Se existir um quarto “autonomizado” deste tipo,
aceita-se melhor a “zona íntima”, mas ela será sempre discutível em habitações
com um ou dois quartos, pois aqui ela produz uma excessiva hierarquização e
compartimentação do interior doméstico, tornando-o rígido, pouco adaptável e
excessivamente marcado por separações.
Mas tudo isto terá outra leitura com espaços
domésticos amplos, os quais são eles próprios factores de descompressão e
adaptabilidade.
Habitação sem zona íntima
Naturalmente que uma situação oposta de total
abertura dos quartos, directamente, sobre as zonas mais sociais da habitação,
apenas será adequada quando objectivamente desejada pelos habitantes e/ou
ligada a tradições habitacionais específicas.

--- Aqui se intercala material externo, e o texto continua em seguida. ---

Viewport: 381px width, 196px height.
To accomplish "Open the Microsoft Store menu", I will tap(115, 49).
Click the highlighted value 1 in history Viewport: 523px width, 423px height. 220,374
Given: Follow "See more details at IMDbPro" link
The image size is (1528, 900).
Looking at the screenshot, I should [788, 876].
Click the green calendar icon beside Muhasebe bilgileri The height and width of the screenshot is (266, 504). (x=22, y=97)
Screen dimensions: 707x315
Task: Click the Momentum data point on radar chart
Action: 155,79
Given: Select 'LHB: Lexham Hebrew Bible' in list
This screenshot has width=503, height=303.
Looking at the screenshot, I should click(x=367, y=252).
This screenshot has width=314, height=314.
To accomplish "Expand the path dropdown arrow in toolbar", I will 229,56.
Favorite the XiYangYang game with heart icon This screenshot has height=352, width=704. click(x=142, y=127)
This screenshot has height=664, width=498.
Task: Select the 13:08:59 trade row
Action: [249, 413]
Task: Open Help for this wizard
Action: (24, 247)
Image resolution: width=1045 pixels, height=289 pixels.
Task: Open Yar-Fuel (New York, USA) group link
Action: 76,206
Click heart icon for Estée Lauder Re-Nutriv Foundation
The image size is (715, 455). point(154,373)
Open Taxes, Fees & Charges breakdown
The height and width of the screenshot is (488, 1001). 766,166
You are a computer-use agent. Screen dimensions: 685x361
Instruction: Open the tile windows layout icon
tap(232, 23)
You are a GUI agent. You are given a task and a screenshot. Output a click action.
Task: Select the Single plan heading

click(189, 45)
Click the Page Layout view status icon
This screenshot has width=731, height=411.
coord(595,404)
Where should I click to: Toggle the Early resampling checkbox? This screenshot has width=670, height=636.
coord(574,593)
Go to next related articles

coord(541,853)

Estas tradições de franca relação entre
espaços encontram na cabana rústica uma base directa, pois nesta as alcovas
(camas/quartos) dispunham-se,
frequentemente, em torno de um espaço mais "social", também,
frequentemente, marcado por uma mesa central de refeições e reunião - as
disposições tradicionais de quartos em torno de uma zona de jantar/estar por
onde também se faz o principal acesso à casa encontrarão, provavelmente, nessa solução
a sua base original e estruturadora; mas cuidado com as más soluções deste tipo
(deprivatizadas e claramente conviviais) realizadas com “pouca Arquitetura”,
pois estamos aqui a abordar ideias muito mais difíceis de concretizar com
qualidade, do que a simples hierarquização de privacidades através das já
famosas “zonas íntimas”.
Optar, hoje em dia, por este tipo de cuidada
"desprivatização" ou "des-hierarquização" dos quartos na
habitação poderá ser uma opção dos habitantes, interessante, sem dúvida, mas
que terá de ser cuidadosamente tratada, tendo evidentes vantagens em termos de
ausência de espaços "apenas" de circulação, e que depende de a
relação dos quartos se fazer com uma zona usada com reduzida intensidade e, mais
especificamente, segundo um dado horário, como acontece com as zonas de
refeições.
Nota final: nas próximas semanas abordaremos outras
matérias associadas aos quartos domésticos.
· Nota importante sobre as
imagens que ilustram o artigo:
As imagens que acompanham este artigo e que irão,
também, acompanhar outros artigos desta mesma série editorial foram recolhidas
pelo autor do artigo na visita que realizou à exposição habitacional
"Bo01 City of Tomorrow", que teve lugar em Malmö em 2001.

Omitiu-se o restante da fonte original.